● **LIST OF TASKS**:
1. Name the tech giants that the article on the US stablecoin bill lists as companies that could issue their own stablecoins.
2. Carry on the article about the US stablecoin bill from its last sentence.

* begin DOCUMENT SEGMENT *

The US stablecoin bill faces scrutiny: Tech giants become "banks," and the financial crisis unfolds in "slow motion"?

Analysis suggests that the bill imposes almost no restrictions on tech giants like Meta, Amazon, and Alphabet issuing their own stablecoins, which may indirectly empower these tech giants to become shadow banks. Given the scale of these tech giants, a severe run on stablecoins could have an impact comparable to the 2008 financial crisis
U.S. Congress members are vigorously advancing a stablecoin regulatory bill; however, this bill is questioned for potentially empowering tech giants to become shadow banks, even sowing the seeds for a financial crisis comparable to that of 2008.
"Slow Motion Car Crash" — Will Tech Giants Become Banks?
The U.S. Senate is pushing forward the first cryptocurrency bill in history, named the "Stablecoin Uniform Standards Guarantee Act" (GENIUS), aimed at establishing a unified federal standard for the issuance and operation of "payment stablecoins."
What concerns the industry the most is that the GENIUS bill would effectively allow tech giants to enter the banking sector without sufficient regulation.
Hilary Allen, a law professor at American University who participated in the congressional committee that studied the causes of the 2008 financial crisis, said:
What keeps me up at night is that this bill will allow the largest tech platforms to essentially become functional equivalents of banks. The last crisis was caused by "too big to fail" financial institutions, yet the scale of some tech platforms makes those (financial institutions) look small by comparison.

* end DOCUMENT SEGMENT *
* begin DATA PROVIDED *

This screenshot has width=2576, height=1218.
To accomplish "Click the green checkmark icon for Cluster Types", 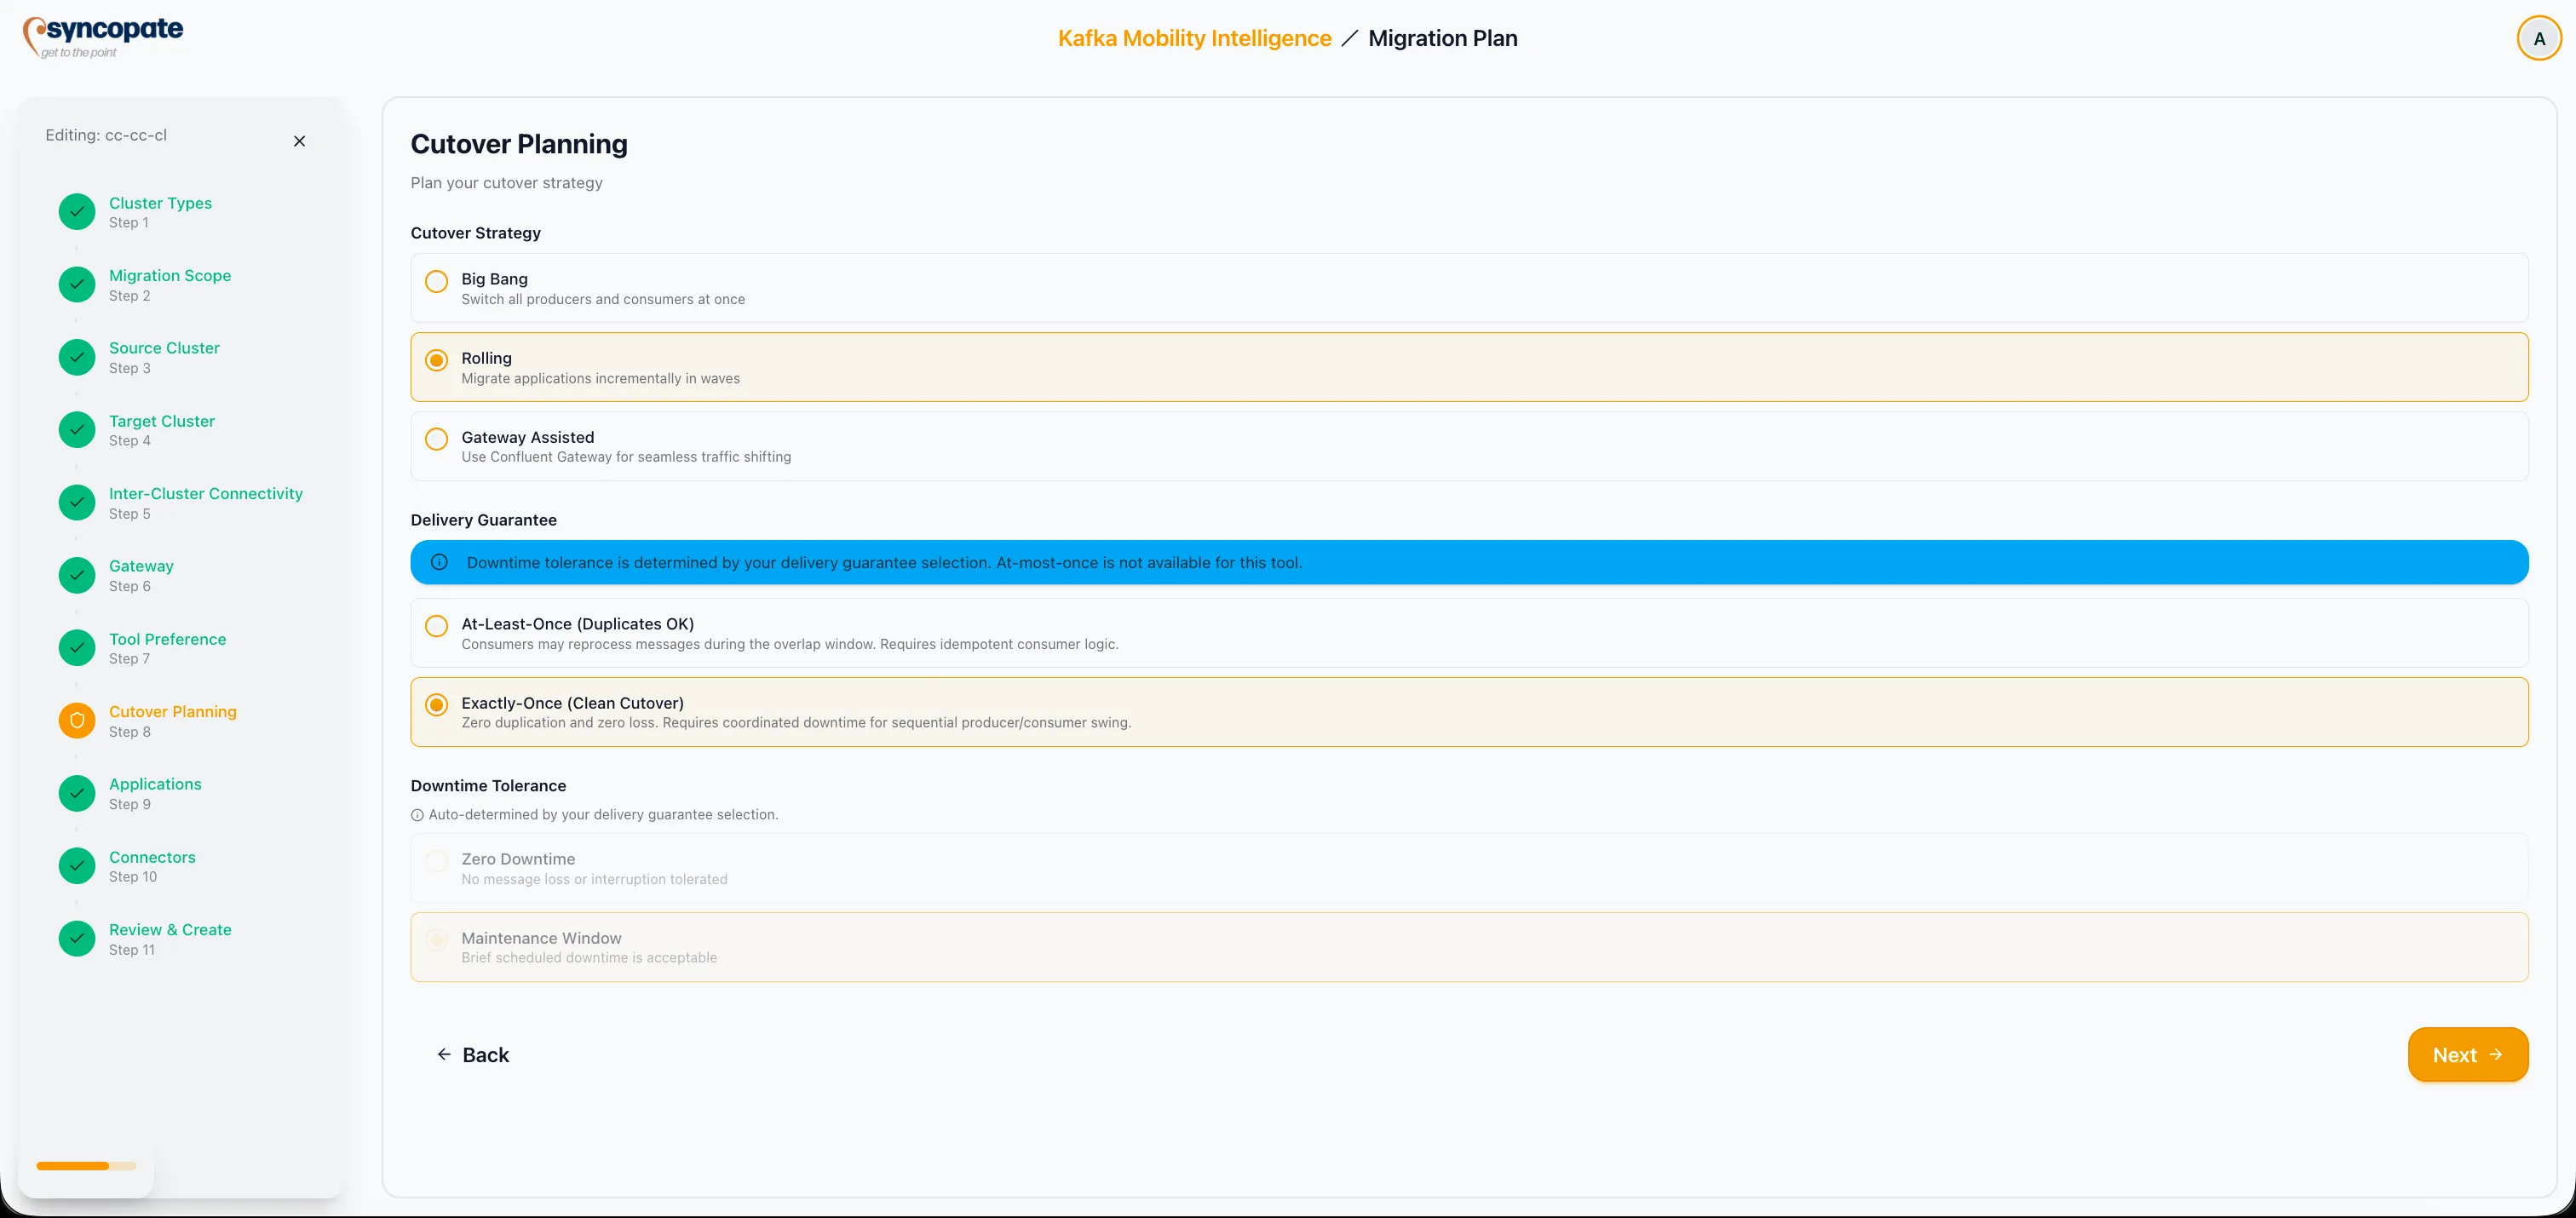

* end DATA PROVIDED *

● **TASK RESPONSES**:
1. Meta, Amazon, Alphabet

2.
Reports indicate that the bill imposes almost no restrictions on tech giants like Meta, Amazon, and Google issuing their own stablecoins. Currently, Meta is rebooting its blockchain strategy, exploring the construction of a stablecoin-based payment infrastructure, intending to deeply integrate digital currency into its platform ecosystem.
The Risks of Stablecoins Are Strikingly Similar to the 2008 Financial Crisis
Supporters argue that if stablecoins are backed by 100% cash reserves, there will be no runs on them. However, Allen points out that this notion is based on "absurdly optimistic assumptions." She stated, "Money market mutual funds are structurally almost the same," and they are not immune to panic that triggers bank runs.
Money market mutual funds experienced runs that required bailouts in both 2008 and 2020, so I think a run on stablecoins is quite likely.
In fact, as early as the collapse of Silicon Valley Bank (SVB) in 2023, the U.S. government had to step in to rescue a certain stablecoin—the bank held over $3 billion in USDC reserves as part of its large uninvested deposits. Allen warned:
We may find ourselves in a position where we essentially have to bail out these large tech platforms.
She referred to the GENIUS bill as a "slow-motion car crash."
Consumer Protection Regulations Are Virtually Nonexistent
Eswar Prasad, a professor of international trade at Cornell University and author of "The Future of Money," pointed out that the bill lacks sufficient measures for consumer protection and limits on companies issuing their own stablecoins. He added:
Furthermore, the Trump administration's push for cryptocurrencies and its light regulatory stance indicate that any such protections and restrictions will not be effectively enforced.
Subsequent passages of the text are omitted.